A fierce and durable workhorse on the mound, he pitched one of the greatest games in World Series history to cement his legacy.
Jack Morris pitched the most famous Game 7 in World Series history. On October 27, 1991, at age 36, he threw 10 shutout innings for the Minnesota Twins against the Atlanta Braves, a complete-game masterpiece that gave his team a 1-0 victory and the championship. Across 18 major league seasons, primarily with the Detroit Tigers, Morris led all major league pitchers in wins and complete games during the 1980s. He threw a sharp fastball, split-finger, and slider. His reputation rested on toughness and competitiveness; managers wanted him on the mound when the season hung in the balance. Morris never won a Cy Young Award, but his 254 career wins and 3,824 innings pitched placed him among the era's workhorses. He finished his career with the Toronto Blue Jays in 1993 and 1994, winning another World Series ring in 1993. The 1991 Game 7 performance remains the longest scoreless outing by a starting pitcher in a winner-take-all postseason game.
1946–1964
The largest generation in history at the time. Shaped by postwar prosperity, the Vietnam War, the sexual revolution, and Watergate. They questioned every institution their parents built — then ran them.

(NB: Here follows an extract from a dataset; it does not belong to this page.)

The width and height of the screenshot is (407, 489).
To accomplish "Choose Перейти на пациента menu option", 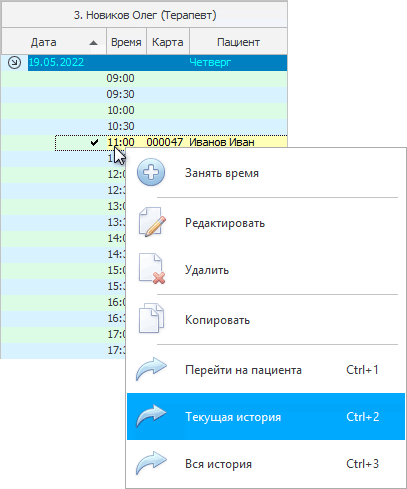I will (266, 369).
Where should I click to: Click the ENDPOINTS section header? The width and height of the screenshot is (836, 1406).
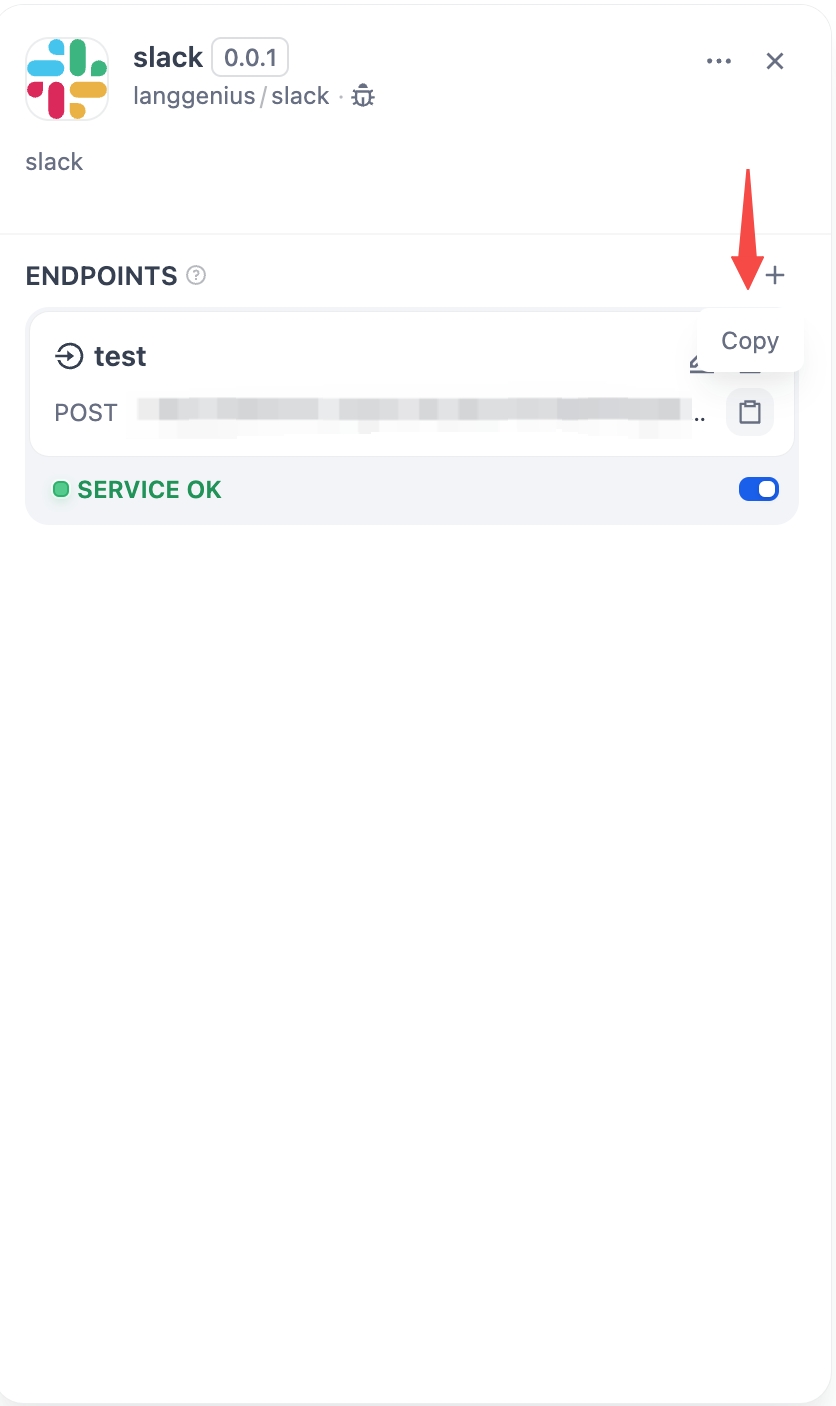[x=100, y=276]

Jack was born in 1955, placing them squarely in the Baby Boomers. The events that shaped this generation — postwar prosperity, civil rights, Vietnam, and the counterculture — shaped the world they entered and the choices available to them.
The biggest hits of 1955
#1 Movie
Lady and the Tramp
Best Picture
Marty
#1 TV Show
The $64,000 Question
The world at every milestone
Rosa Parks refuses to give up her bus seat
Kennedy-Nixon debates become first televised presidential debates
Martin Luther King Jr. and Robert Kennedy assassinated
Voting age lowered to 18 in the US
US withdraws from Vietnam; Roe v. Wade decided
Apple Computer founded; US bicentennial
Live Aid concerts raise money for Ethiopian famine
Oklahoma City bombing; Windows 95 released
Hurricane Katrina devastates New Orleans; YouTube launches
Paris climate agreement; same-sex marriage legalized in the US
AI agents go mainstream
He was part of four different World Series-winning teams (Detroit, Minnesota, Toronto).
He famously threw a no-hitter in 1984 at Comiskey Park against the Chicago White Sox.
His baseball card is featured in a famous scene from the film 'The Sandlot'.
“I wasn't a power pitcher. I was a pitcher who had power.”